- Aim of the exercise -
Work out how many lines of the records hold the string "details", and reply with that number alone.

- Source information -
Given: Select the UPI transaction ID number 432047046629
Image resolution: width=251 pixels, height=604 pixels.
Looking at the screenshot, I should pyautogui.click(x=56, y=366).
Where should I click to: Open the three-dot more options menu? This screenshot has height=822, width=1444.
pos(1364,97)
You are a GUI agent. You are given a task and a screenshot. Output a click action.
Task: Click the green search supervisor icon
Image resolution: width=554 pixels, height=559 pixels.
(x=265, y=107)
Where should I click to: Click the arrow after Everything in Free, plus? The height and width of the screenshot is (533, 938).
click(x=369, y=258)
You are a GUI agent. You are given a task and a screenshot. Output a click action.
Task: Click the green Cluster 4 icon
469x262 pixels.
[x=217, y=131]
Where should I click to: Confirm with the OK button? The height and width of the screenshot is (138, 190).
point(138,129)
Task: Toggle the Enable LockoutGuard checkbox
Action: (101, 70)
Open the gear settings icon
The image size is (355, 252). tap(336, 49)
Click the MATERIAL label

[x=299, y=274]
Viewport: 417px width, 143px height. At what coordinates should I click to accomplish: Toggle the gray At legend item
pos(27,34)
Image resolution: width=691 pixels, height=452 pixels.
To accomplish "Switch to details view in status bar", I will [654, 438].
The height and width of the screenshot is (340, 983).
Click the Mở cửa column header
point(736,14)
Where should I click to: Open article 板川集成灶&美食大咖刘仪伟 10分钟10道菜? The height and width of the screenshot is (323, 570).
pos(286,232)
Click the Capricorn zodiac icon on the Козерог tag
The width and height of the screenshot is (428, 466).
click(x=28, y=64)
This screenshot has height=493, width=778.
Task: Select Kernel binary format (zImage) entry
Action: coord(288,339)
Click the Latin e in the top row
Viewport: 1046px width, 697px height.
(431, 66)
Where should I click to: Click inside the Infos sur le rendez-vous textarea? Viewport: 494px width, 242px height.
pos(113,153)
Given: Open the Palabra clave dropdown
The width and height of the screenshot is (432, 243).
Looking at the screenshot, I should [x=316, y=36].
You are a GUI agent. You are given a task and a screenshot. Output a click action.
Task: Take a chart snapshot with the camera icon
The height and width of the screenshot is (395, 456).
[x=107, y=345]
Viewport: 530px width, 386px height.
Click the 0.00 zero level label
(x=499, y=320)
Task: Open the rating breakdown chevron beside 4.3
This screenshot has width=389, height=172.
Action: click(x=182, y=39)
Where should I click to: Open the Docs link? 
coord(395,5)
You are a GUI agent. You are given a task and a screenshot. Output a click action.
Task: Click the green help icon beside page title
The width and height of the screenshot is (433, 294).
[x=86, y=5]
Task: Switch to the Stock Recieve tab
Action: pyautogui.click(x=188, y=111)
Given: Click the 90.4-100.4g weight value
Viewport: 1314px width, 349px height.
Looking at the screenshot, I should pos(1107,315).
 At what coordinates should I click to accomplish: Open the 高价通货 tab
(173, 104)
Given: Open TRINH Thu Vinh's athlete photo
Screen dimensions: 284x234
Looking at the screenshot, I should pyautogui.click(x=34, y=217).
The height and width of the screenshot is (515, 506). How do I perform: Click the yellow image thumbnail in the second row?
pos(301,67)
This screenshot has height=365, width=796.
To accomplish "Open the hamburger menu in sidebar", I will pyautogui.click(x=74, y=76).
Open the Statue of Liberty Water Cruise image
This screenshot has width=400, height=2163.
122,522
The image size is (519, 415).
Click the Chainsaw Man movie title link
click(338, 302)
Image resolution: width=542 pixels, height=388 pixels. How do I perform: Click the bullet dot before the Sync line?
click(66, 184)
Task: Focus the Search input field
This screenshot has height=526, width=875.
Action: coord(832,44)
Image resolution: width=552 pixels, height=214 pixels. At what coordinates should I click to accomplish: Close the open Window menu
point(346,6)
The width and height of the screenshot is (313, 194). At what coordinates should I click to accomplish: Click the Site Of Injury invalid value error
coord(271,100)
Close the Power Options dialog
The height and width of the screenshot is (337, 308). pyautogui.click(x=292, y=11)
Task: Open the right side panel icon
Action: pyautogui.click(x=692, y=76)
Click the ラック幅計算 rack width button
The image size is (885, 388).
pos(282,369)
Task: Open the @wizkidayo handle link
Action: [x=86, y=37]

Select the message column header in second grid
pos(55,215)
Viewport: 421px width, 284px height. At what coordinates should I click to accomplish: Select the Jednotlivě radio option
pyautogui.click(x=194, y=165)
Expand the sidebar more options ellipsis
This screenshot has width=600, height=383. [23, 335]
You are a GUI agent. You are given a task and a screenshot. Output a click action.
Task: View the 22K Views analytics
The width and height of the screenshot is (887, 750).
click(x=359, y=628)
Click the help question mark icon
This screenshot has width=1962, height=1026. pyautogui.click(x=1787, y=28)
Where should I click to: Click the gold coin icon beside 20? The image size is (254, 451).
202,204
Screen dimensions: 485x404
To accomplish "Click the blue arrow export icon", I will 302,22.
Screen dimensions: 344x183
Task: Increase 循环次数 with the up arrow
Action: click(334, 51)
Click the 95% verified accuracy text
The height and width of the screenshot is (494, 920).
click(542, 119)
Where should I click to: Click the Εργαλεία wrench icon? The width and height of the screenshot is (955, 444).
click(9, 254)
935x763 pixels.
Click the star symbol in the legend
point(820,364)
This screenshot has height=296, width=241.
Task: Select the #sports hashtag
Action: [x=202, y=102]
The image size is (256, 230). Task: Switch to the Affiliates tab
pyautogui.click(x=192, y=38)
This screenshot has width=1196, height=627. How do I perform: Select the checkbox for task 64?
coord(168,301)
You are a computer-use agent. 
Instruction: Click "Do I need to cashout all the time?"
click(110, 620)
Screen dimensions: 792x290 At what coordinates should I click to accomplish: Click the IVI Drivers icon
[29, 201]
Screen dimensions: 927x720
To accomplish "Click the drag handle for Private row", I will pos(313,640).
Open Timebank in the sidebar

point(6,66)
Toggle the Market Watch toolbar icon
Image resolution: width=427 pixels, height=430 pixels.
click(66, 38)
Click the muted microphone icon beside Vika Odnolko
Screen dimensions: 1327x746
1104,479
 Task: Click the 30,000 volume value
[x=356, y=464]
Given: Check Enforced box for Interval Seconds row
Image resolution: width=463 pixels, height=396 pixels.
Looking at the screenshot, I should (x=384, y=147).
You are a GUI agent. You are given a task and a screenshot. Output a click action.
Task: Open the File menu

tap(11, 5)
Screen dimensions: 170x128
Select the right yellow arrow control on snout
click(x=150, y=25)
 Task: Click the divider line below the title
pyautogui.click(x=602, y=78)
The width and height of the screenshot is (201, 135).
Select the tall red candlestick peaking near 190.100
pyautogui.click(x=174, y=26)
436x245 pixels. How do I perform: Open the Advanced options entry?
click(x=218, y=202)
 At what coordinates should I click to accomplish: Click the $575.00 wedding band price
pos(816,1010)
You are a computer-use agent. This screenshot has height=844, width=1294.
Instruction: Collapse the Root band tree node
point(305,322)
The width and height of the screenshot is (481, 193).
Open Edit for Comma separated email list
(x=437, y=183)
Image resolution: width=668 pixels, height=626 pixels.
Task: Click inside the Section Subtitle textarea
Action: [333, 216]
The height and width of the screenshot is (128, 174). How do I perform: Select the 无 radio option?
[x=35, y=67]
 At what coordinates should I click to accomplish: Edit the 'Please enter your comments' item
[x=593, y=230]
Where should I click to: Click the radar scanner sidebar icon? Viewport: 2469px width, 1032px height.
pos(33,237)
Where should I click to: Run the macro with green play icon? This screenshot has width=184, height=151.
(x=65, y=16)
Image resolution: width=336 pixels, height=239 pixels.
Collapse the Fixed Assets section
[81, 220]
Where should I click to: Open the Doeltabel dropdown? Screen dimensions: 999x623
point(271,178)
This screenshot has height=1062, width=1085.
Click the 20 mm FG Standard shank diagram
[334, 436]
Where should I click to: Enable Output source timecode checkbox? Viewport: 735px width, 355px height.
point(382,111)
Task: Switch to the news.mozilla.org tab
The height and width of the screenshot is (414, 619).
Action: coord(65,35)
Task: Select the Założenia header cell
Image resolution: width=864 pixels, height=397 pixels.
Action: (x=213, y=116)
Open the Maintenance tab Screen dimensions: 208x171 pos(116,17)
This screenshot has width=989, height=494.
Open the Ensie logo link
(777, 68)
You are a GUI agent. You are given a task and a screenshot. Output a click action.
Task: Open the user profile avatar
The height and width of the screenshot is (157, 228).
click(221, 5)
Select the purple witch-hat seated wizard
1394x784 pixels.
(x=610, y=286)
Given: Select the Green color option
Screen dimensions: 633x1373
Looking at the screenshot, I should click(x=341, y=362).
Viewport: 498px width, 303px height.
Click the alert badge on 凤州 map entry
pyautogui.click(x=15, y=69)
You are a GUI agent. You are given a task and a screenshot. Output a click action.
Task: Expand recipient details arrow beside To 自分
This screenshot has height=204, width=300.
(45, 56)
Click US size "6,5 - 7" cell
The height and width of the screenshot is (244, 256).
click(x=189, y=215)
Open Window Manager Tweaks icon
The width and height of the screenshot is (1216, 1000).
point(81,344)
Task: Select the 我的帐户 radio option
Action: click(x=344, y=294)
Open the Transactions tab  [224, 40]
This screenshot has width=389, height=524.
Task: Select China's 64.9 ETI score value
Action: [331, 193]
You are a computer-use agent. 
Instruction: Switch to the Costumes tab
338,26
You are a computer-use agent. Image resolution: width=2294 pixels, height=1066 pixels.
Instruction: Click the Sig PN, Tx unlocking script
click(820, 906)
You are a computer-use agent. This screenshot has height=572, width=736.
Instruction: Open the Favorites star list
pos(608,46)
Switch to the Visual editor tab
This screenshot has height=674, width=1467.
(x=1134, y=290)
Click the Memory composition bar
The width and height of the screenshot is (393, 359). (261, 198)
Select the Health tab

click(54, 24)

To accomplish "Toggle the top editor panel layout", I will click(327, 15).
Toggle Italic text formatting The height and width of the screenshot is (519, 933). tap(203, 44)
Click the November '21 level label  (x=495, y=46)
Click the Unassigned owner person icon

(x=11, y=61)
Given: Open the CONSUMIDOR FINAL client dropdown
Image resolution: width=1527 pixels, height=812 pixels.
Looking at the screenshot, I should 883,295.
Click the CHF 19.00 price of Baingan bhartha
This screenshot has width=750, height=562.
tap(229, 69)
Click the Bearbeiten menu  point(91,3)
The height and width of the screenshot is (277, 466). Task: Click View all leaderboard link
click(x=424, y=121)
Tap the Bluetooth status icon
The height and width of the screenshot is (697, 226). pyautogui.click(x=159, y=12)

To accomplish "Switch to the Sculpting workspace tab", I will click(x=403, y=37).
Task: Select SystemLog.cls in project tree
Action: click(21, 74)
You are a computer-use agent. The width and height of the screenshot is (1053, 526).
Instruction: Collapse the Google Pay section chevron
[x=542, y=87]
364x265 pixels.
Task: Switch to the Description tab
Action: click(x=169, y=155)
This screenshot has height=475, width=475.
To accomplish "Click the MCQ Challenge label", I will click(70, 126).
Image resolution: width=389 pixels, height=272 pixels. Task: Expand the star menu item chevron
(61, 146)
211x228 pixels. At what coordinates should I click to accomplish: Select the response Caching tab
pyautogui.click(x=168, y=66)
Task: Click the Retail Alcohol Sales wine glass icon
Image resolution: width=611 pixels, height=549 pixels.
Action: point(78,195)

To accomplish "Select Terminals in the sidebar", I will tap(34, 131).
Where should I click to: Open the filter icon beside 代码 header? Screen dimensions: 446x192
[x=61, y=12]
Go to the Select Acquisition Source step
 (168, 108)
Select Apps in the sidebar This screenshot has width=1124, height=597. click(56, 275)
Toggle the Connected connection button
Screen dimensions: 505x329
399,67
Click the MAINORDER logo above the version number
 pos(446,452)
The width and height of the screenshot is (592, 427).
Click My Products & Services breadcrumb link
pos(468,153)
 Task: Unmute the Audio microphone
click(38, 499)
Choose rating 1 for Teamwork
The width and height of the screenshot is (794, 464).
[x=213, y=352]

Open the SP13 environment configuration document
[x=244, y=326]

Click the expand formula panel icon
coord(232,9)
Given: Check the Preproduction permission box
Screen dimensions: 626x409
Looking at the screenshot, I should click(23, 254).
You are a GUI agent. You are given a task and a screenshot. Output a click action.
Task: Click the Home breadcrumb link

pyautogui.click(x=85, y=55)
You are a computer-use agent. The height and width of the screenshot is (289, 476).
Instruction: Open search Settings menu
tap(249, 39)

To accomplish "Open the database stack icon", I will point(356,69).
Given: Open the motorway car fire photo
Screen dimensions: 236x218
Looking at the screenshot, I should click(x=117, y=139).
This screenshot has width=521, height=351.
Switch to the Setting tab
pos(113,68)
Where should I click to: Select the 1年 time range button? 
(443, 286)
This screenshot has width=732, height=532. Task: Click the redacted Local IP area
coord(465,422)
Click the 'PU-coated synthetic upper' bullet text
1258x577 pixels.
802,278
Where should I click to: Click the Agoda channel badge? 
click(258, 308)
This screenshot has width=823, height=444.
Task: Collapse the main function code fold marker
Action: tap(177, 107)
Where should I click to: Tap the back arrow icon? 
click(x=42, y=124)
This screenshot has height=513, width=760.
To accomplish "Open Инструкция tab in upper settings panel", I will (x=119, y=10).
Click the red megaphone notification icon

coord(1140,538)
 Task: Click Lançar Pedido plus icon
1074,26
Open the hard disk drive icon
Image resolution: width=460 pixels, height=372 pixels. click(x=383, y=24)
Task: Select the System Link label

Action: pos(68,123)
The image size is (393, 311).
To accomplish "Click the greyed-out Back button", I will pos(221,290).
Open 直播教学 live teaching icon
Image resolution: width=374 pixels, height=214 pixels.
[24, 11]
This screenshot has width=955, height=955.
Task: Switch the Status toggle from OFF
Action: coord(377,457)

- Task result -
2